The detuning of the collimator laser should be in the order of -110 to -120 MHz. If we applie the magnetic field of about 80 Gauss over the vapor cell, the Lamb dip can not be seen well enough to stabilize the laser with this method. The reason that with higher detunings the detection of the Lamb dip gets more difficult, is that the magnetic field generated by the coil is not completely homogeneous, since the cylinder does not have an infinite length. The magnetic field is weaker at the ends of the vapor cell, and the energy difference between the two states is not the same everywhere in the vapor cell. This broadens the Lamb dip, and the detection of the Lamb dip gets more difficult. So for the collimator laser another way of stabilizing the laser is needed. The method we use to stabilize the collimator laser is by making use of the beat signal of the collimator laser and the MOC laser.
To stabilize the collimator laser, we split off a small laser beam with a glass plate, and lead it with some mirrors through a beam splitter (see fig. 2.10). Another beam, coming from the MOC laser, is led through the same beam splitter, after which the two beams overlap completely, and are focussed on a fast photo diode with a lens. The two laser beams have an intensity of the same order of magnitude. The two overlapping laser beams give rise to a frequency and a frequency , the frequency difference between the MOC laser and the collimator laser, and the sum of the two frequencies. The photo diode can detect frequencies up to 1 GHz. So the sum of the frequencies is too high to be detected, and the frequency difference can only be seen if the two frequencies are very close to each other.
The frequency of the MOC laser is stabilized using the saturation spectroscopy, so by observing the photo diode signal, the fluctuations of the frequency of the collimator laser can be detected. A home-built electronical device divides the frequency of the signal of the photo diode by 2048, and compares this value with a reference signal which is provided by the sync output of a function generator.

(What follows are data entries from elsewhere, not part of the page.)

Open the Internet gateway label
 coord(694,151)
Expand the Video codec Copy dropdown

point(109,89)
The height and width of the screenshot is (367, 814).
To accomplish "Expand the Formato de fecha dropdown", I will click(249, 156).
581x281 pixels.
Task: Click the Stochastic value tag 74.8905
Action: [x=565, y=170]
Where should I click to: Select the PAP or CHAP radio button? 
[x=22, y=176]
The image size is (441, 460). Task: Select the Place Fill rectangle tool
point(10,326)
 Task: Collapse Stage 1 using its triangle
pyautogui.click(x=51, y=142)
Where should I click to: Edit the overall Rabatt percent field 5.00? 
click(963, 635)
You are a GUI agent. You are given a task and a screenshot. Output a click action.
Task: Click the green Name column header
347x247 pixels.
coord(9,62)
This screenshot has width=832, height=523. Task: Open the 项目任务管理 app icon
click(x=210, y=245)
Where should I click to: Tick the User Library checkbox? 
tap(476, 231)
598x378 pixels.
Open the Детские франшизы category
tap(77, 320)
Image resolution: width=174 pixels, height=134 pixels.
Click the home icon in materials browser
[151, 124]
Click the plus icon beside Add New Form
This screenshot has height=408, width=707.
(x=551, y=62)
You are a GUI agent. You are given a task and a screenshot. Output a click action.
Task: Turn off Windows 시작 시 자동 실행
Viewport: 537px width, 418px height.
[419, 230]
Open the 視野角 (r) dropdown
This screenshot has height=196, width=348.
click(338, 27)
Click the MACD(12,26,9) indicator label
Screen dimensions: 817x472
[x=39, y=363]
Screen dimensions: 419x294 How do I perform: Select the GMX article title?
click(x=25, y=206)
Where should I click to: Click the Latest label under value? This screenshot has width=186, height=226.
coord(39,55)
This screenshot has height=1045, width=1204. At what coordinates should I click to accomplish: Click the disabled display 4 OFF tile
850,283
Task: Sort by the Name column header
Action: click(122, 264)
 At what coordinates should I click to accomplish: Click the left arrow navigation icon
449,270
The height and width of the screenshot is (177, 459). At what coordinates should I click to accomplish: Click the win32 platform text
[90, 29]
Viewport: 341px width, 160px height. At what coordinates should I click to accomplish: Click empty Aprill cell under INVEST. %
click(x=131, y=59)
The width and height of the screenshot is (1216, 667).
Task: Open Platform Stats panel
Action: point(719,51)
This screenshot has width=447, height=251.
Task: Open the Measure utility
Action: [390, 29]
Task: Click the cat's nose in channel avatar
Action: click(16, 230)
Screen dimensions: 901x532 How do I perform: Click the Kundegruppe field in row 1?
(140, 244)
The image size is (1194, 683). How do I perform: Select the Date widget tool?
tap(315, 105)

If the frequency difference becomes larger, the collimator is drifting away from resonance to the red, and a small correcting current is sent to the fast entrance of the power supply of the laser to correct for this drifting. This correction signal is sent once every second, and keeps the collimator locked with an accuracy of a few MHz. Unlike the laser stabilizing method making use of saturation spectroscopy, this method of stabilizing the laser will find the correct frequency again even if the laser has drifted away up to a 100 MHz. This can be simply seen by the fact that the increase or decrease of the beat signal implies a decrease or increase respectively of the frequency of the collimator laser. Only when the beat signal gets higher than 1 GHz, or when the collimator laser is detuned to the blue instead of the red, the correct frequency can not be found. A disadvantage of this method of stabilizing is that the frequency is determined less accurate, but for the collimator laser a spread of a few MHz is accurate enough.